Stored records
"""
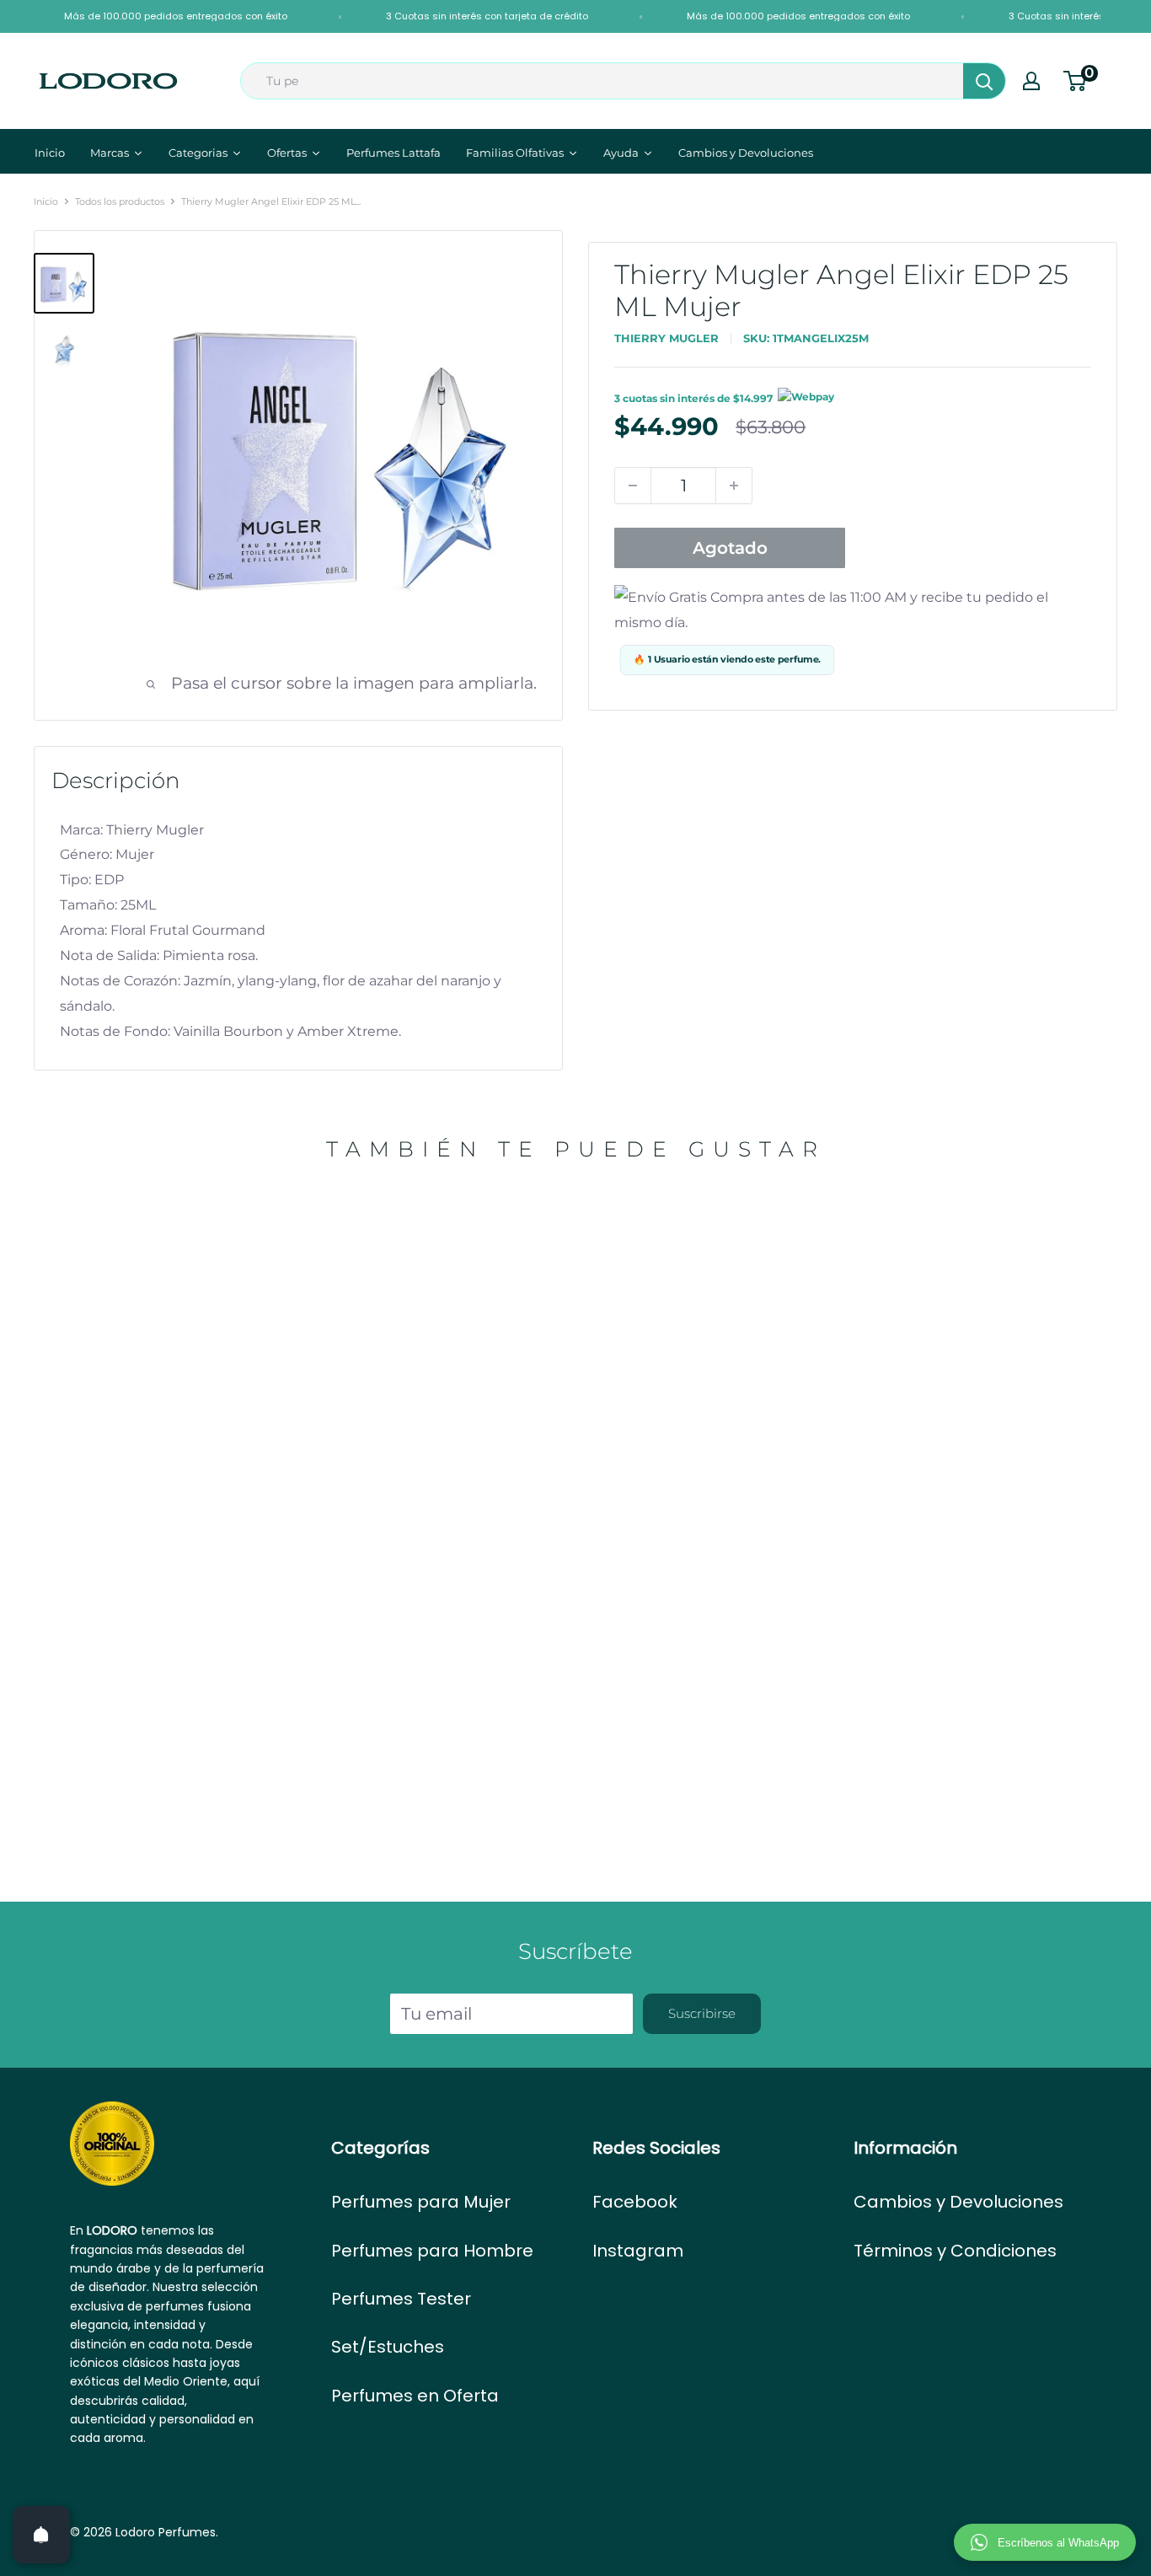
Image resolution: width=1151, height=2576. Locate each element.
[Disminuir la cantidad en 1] (632, 485)
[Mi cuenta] (1031, 81)
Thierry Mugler (666, 338)
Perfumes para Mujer (421, 2202)
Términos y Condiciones (955, 2250)
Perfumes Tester (401, 2298)
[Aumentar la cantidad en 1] (734, 485)
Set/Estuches (387, 2347)
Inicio (46, 201)
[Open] (41, 2534)
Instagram (637, 2250)
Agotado (730, 548)
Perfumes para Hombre (432, 2250)
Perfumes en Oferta (415, 2395)
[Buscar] (984, 81)
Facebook (634, 2202)
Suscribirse (702, 2013)
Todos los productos (119, 201)
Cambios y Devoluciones (958, 2202)
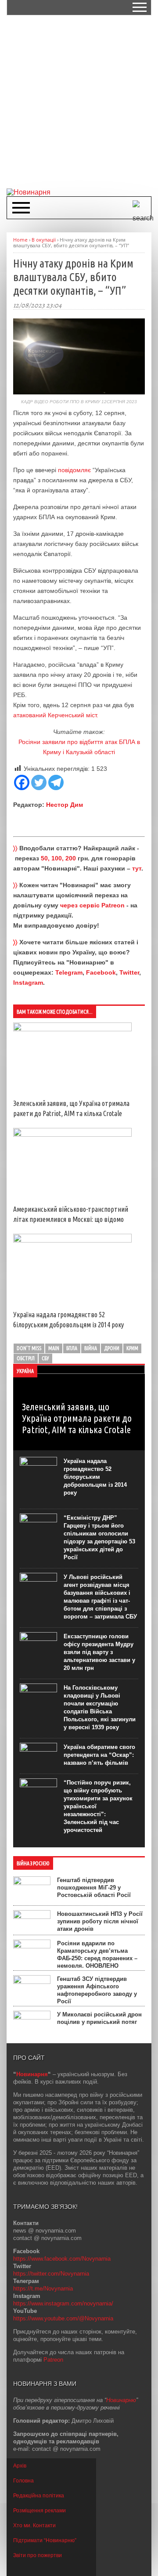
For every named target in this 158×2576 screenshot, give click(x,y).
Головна (23, 2481)
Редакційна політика (38, 2496)
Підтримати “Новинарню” (44, 2540)
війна (90, 1348)
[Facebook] (21, 782)
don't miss (29, 1348)
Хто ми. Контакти (34, 2525)
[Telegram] (56, 782)
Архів (19, 2466)
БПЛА (71, 1348)
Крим (132, 1348)
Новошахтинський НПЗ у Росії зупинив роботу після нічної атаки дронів (100, 1921)
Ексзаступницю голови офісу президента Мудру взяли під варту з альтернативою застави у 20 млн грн (99, 1652)
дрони (111, 1348)
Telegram (69, 972)
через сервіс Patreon (92, 905)
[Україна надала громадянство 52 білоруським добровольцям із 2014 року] (72, 1240)
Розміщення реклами (39, 2510)
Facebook (101, 972)
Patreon (53, 2359)
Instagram (28, 982)
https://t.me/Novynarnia (43, 2288)
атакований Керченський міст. (55, 715)
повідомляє (74, 469)
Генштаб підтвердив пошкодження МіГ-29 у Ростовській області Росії (94, 1887)
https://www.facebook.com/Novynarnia (62, 2258)
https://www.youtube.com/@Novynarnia (63, 2318)
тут (136, 868)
"""
_WORK ORDER_
Every record above should come back exactly, but without its pictures.

_OUTPUT OF THE EXERCISE_
Image resolution: width=1151, height=2576. Locate each element.
[Disminuir la cantidad en 1] (632, 485)
[Mi cuenta] (1031, 81)
Thierry Mugler (666, 338)
Perfumes para Mujer (421, 2202)
Términos y Condiciones (955, 2250)
Perfumes Tester (401, 2298)
[Aumentar la cantidad en 1] (734, 485)
Set/Estuches (387, 2347)
Inicio (46, 201)
[Open] (41, 2534)
Instagram (637, 2250)
Agotado (730, 548)
Perfumes para Hombre (432, 2250)
Perfumes en Oferta (415, 2395)
[Buscar] (984, 81)
Facebook (634, 2202)
Suscribirse (702, 2013)
Todos los productos (119, 201)
Cambios y Devoluciones (958, 2202)
For every named target in this 158×2576 screenshot, give click(x,y).
Головна (23, 2481)
Редакційна політика (38, 2496)
Підтримати “Новинарню” (44, 2540)
війна (90, 1348)
[Facebook] (21, 782)
don't miss (29, 1348)
Хто ми. Контакти (34, 2525)
[Telegram] (56, 782)
Архів (19, 2466)
БПЛА (71, 1348)
Крим (132, 1348)
Новошахтинський НПЗ у Росії зупинив роботу після нічної атаки дронів (100, 1921)
Ексзаступницю голови офісу президента Мудру взяли під варту з альтернативою застави у 20 млн грн (99, 1652)
дрони (111, 1348)
Telegram (69, 972)
через сервіс Patreon (92, 905)
[Україна надала громадянство 52 білоруським добровольцям із 2014 року] (72, 1240)
Розміщення реклами (39, 2510)
Facebook (101, 972)
Patreon (53, 2359)
Instagram (28, 982)
https://t.me/Novynarnia (43, 2288)
атакований Керченський міст. (55, 715)
повідомляє (74, 469)
Генштаб підтвердив пошкодження МіГ-29 у Ростовській області Росії (94, 1887)
https://www.facebook.com/Novynarnia (62, 2258)
https://www.youtube.com/@Novynarnia (63, 2318)
тут (136, 868)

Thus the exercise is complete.